When does python know an initialization is a copy, so that change at one place automatically changes another place?

Question

If I do:

x = 1
y = [x,x,x,x]
y[1] = 2
print y

I get:

[1,2,1,1]

BUT if I do:

x = [1,1]
y = [x,x,x,x]
y[1][0] = 2
print y

I get:

[[2,1],[2,1],[2,1],[2,1]]

Can someone explains to me the subtle difference between the two? I mean, something like how Python allocates memory so that in the first case, the four elements of y read different memory locations, but in the 2nd case, the four elements of y read the same location?

And why does Python behave like this? As I use Matlab, nothing like this will happen.

Thank you.

Answer 1

All variables in Python contain references (pointers). Even simple types, such as integers, which are stored directly within variables in other languages like C, are stored using references in Python. Assigning a value to a name changes what the name refers to (points to). Understanding exactly when this happens is key to understanding why Python behaves as it does.

Let's begin:

a = 2           # points a to the integer object 2
a = 3           # points a to a different integer object, 3
b = [1, 2, 3]   # points b to a new list object [1, 2, 3]

Next:

c = a            # a and c now point to the same integer object, 3
d = b            # b and d now point to the same list object, [1, 2, 3]

So far so good, right? Now you can see why this works the way it does:

d.append(4)      # b and d still point to the same list object, which is
                 # now [1, 2, 3, 4]
print(b)         # prints [1, 2, 3, 4] -- how could it not?

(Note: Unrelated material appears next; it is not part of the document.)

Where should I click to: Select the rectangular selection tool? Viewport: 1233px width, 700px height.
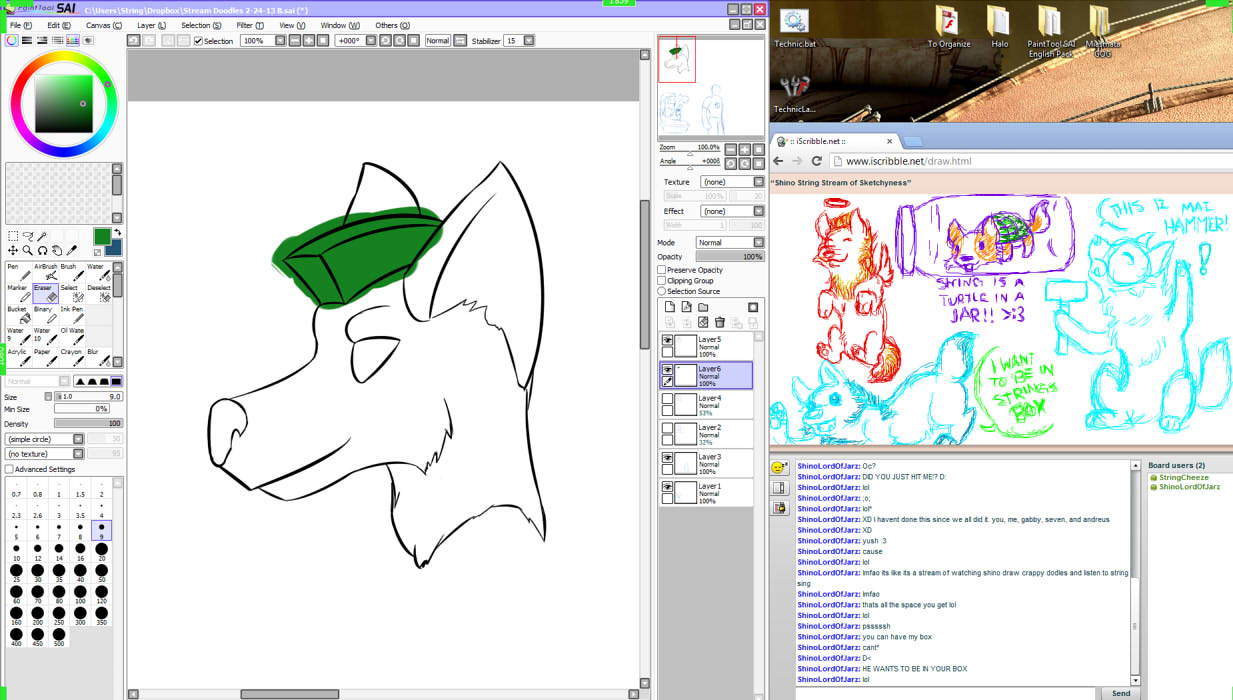13,236
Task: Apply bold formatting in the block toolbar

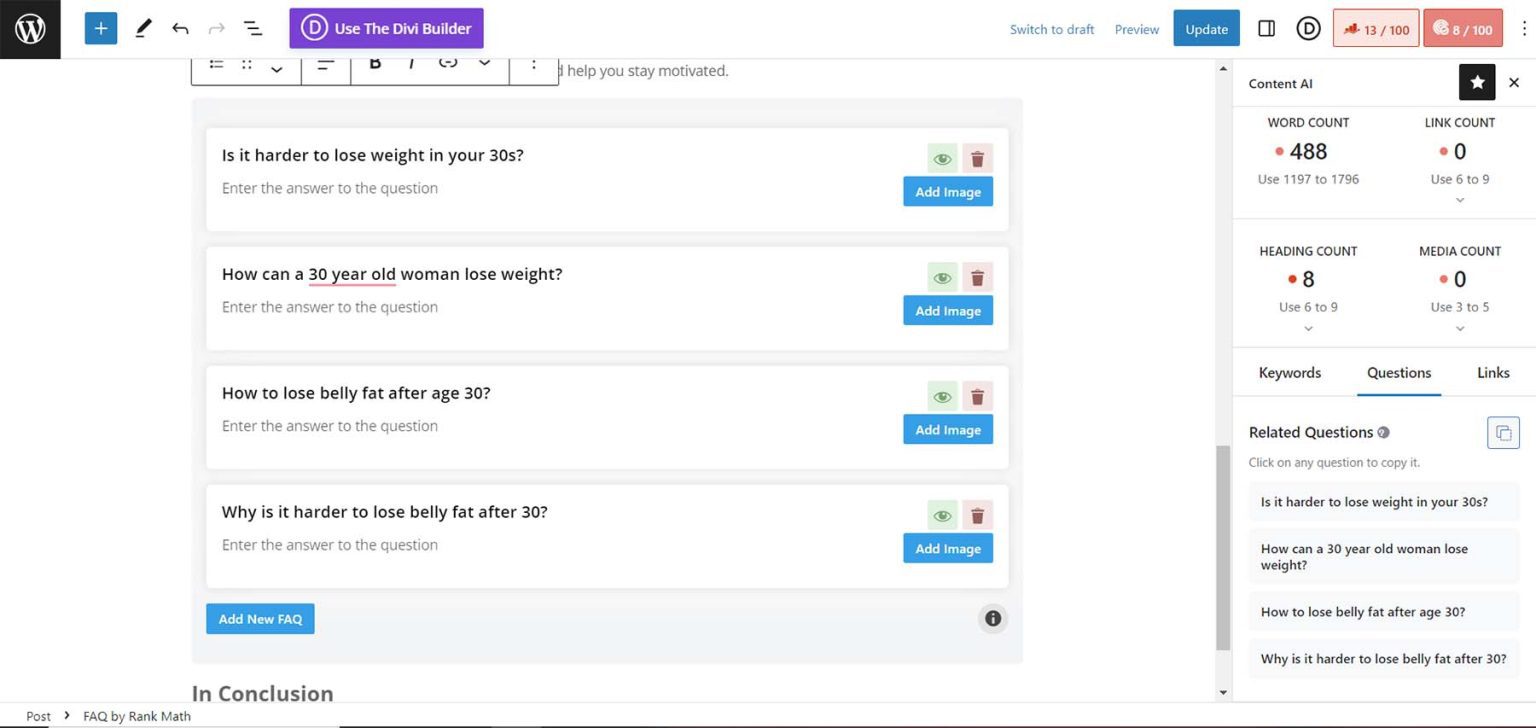Action: tap(375, 62)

In truth, everything works the same way regardless of the type of the object. It's just that some types you can't change "in place:" numbers, strings, and tuples among them:

a += 2           # a now points to the integer object 5, because you can't
                 # change 2 into 5 (integers are immutable)
print(c)         # prints 3. c still points to 3, because you never told
                 # Python to make c point anywhere else!

But:

b.append(5)      # doesn't change what b points to, just changes the list
b += [6]         # also (somewhat counterintuitively) doesn't change what b
                 # points to, even though it did with integers
print(d)         # prints [1, 2, 3, 4, 5, 6] because b and d still point to
                 # the same list

The case of += is a little confusing since it behaves so differently with lists and integers. However, keep in mind that += (and most other Python operations) can be redefined by the objects themselves. In this case, += is processed by the method __iadd__() which is attached to the integer and list types. On integers, += returns a new object, because it has to, integers being immutable. On lists, it was deemed more efficient for += to return the same object it was passed, rather than making a copy.

So to sum up:

• Python variables (names) contain references (pointers) to objects
• Assignment changes what object a variable (name) refers to (points to)
• Some things that look like assignment (in particular augmented assignments like +=) aren't actually assignments, but method calls, and don't necessarily change what object a variable (name) refers to (points to), though they can

Answer 2

In first case x is just an integer while in second case, it is a reference to list. The assignment in first case, will copy the content of x into list which is an integer. After the assignment, any changes made to x will not be reflected in y because x and elements of y are stored in different memory locations.

But in second case the assignment y=[x,x,x,x] is storing 4 references of same list [1,1]. As every reference is pointing to the same memory location, changing any one of them or even changing the original x will reflect the same change everywhere.

Answer 3

The problem is that in the first example you are changing the content of y and on the second you are changing the content of a list inside y

Try this:

x = 1
y = [x,x,x,x]
print map(id,y)

x = [1,1]
y = [x,x,x,x]
print map(id,y)

Output(it will vary):

[41548904, 41548904, 41548904, 41548904]
[50255344, 50255344, 50255344, 50255344]

Note that both list have 4 times the same object, now try:

x = 1
y = [x,x,x,x]
y[1] = 2
print map(id,y)

x = [1,1]
y = [x,x,x,x]
y[1] = [2,1]
print map(id,y)

Output(will vary):

[28224616, 28224592, 28224616, 28224616]
[36931056, 36929264, 36931056, 36931056]

Note that you have changed in both examples an element of the list y.

Finally if you do:

x = [1,1]
y = [x,x,x,x]
y[1][0] = 2

You are changing the content of the element on the position 1 which is x (as in all others positions) so when you print y you will print x four times with its first value changed.